■ Task brief: Reproduce verbatim the stretch of rows from the line containing "Identify the location of Decoder" through the line containing "(583, 265).", including both of those lines.

■ Information given:
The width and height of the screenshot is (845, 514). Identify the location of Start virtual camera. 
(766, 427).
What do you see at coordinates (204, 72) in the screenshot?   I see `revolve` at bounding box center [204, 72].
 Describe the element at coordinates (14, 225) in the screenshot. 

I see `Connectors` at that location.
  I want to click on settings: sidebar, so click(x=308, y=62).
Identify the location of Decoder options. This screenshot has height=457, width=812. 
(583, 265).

==

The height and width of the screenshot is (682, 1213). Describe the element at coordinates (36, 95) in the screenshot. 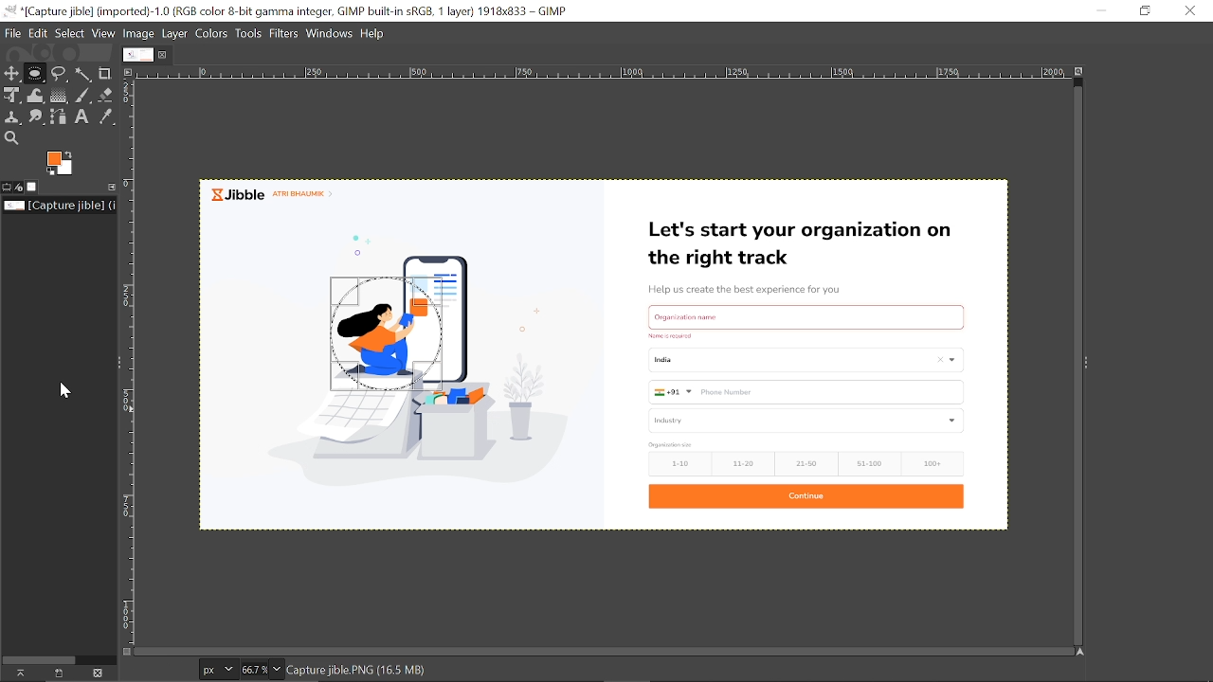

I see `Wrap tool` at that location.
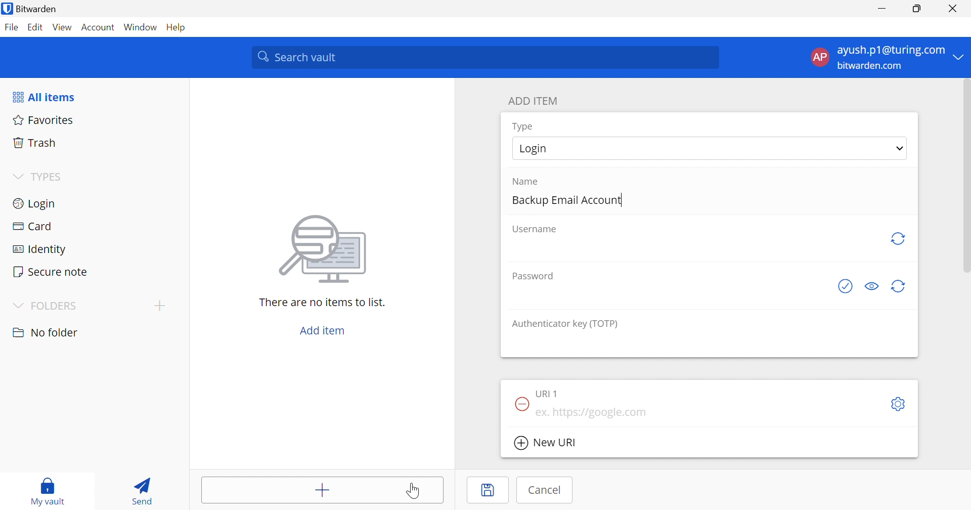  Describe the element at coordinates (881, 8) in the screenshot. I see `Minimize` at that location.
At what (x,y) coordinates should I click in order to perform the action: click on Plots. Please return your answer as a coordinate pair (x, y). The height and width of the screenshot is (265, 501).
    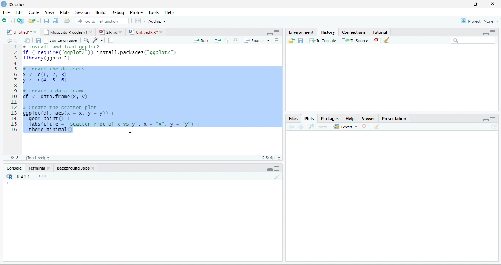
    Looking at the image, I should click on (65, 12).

...

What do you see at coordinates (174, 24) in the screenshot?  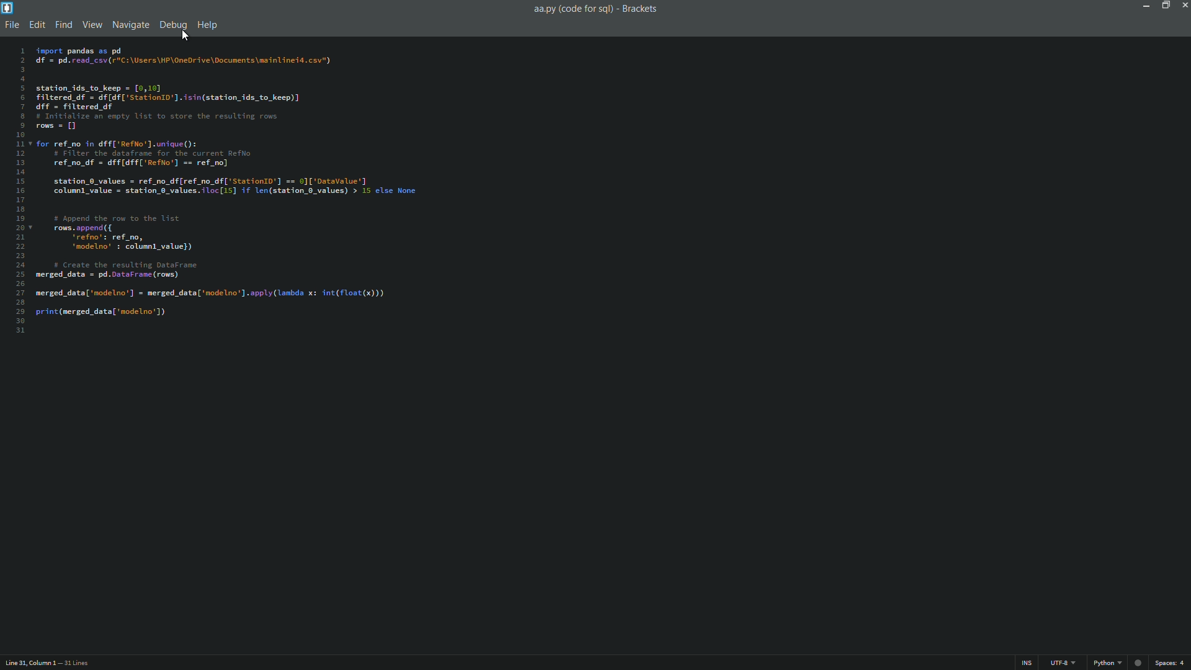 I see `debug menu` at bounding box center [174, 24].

■ Response to the exercise:
Identify the location of Decoder options. This screenshot has height=457, width=812. 
(583, 265).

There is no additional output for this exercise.